If you ever make it to Corsica, don’t miss Bonifacio. The small town is perched up on a limestone cliff, which dangles over the sea. It looks like it could just chip off and splash in at any moment. When you visit, you may notice things feel a little different here than in the rest of Corsica. The architecture is unique, and the local dialect, bonifacien, is spoken only here, and only by a hundred or so people, given that for centuries the town was cloistered behind tall walls and cut off from the rest of the island. The ground here is different, too. Corsica is often called “the granite rock,” yet in Bonifacio we are on pure limestone. This biancu—chiseled, precise, floral, and salty—is the work of twenty-plus years of patience and planning by Canarelli to replant native grapes where the town’s vineyards had lain fallow for more than a century. Truly the land of Canarelli’s dreams, his Tarra di Sognu, as they say in Bonifacio.
The big news at Maestracci this past year has been the conversion to biodynamic agriculture. As with many of her peers in Corsica, when Camille-Anaïs Raoust took over the reins of the domaine a few years back, one of her first steps forward was to push a more natural, holistic approach in the vineyards and the cellar. While previous generations weren’t necessarily hostile to that idea, they were concerned about the associated risks, such as lower yields, and increased production costs. Maestracci, who has long been one of the better values of the island, is trying hard to balance these concerns, doing their best to keep the wines healthy for the environment and our wallets, and fun for us. The 2018 vintage succeeds on those fronts, all while reaching new levels, showing an extra edge of complexity, a finish that seems to linger longer, and a deeper level of enjoyment than we’ve ever seen before.
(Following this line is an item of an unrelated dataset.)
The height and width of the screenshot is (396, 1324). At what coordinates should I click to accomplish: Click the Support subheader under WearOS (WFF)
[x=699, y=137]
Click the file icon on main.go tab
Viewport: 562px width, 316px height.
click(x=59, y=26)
Bianchi’s label sports a little fruit tree, with what looks to be some ripe fruit ready to pluck off the branch and enjoy. That’s what this bottle is, really—easygoing, fresh juice you just want to dig into. It’s a gentle press of equal parts Biancu Gentile, Vermentinu, and Muscatellu, fermented and aged without any extraction, ready to chuck in the fridge, chill down, and throw right back.